The McCants are no strangers to dorm row. They served for 10 years as the housemasters for Green Hall starting in 1992 when it was a graduate women’s dorm. In 2002, when Simmons Hall first opened, the McCants were expected to assume the role of housemasters there, but they declined for family reasons: “At some point it made sense to do something different for a while and have a neighborhood experience for our kids,” Anne said.
But they always planned to return. In the ten years after Green Hall, Anne was a house fellow at Next House, where she ran a freshman advising program and was involved in other mentorship programs. This past spring, she mentioned to her family that a housemaster position had opened up in Burton-Conner. Bill and their two sons, Thomas, 22, a law student at Boston University, and James, 17, a senior at Belmont High School, were quick to say, “We will support you in doing this.”
In the time period between applying for the position and receiving the appointment, Anne was asked “completely out of the blue” to be the director of Concourse, a first-year program for MIT freshmen that emphasizes smaller classes and the humanities. She accepted this position along with the Burton-Conner housemaster appointment after conferring with Chancellor Eric Grimson PhD ’80 on the feasibility of taking on both positions. After accepting the positions, he then stepped down from her position as history department head, which she had held for six years.
Though their appointment letter officially sets the start date of the housemaster job as Sept. 1, the McCants have been working with the house management team since freshman orientation week and have already had a house team meeting.

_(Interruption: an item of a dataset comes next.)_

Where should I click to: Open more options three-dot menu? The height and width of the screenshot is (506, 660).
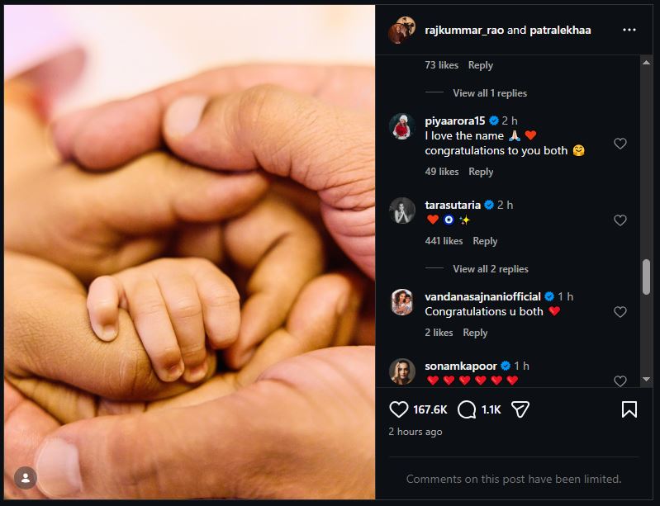click(x=629, y=30)
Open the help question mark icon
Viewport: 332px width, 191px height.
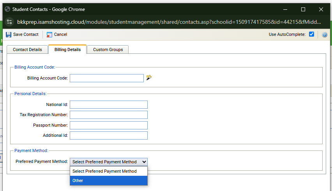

“This dorm has fantastic GRTs. We have been so impressed,” Anne said, referring to the dorm’s graduate resident tutors. They also stressed how invaluable an asset Michelle Lessly, the Burton-Conner residential life area director, was in their moving into their apartment over Labor Day weekend.
Though they are not quite done moving in, the McCants have hit the ground running. Last Saturday, Anne invited Burton-Conner resident volunteers over to their apartment to make meatballs and vegetarian bean balls for the spaghetti dinners she plans to have with each floor. Over the past couple weeks, they have been familiarizing themselves with the layout of the dorm and attending various floor study breaks.
The McCants believe in making their life experiences available to students. They see their position as housemasters as “an opportunity to be a role model, a mentor, an advisor, or a friend. To advocate for students when they need an advocate, and to hold them accountable when they need to be held accountable,” according to Anne.
With regards to receiving feedback from students in the future, Anne said, “I think that if MIT students are unhappy about something we’ll hear about it,” a sentiment with which her husband concurred.
Anne, who loves to cook and bake, said, “I definitely want to be part of this Apple Bake I’ve heard so much about.” She has ideas she would like to work on such as implementing a compost and gardening program, but she is open to students’ suggestions as well.
The housemaster contract is initially for five years and will be up for renewal by mutual agreement each year thereafter. For now, the McCants are just happy to be back.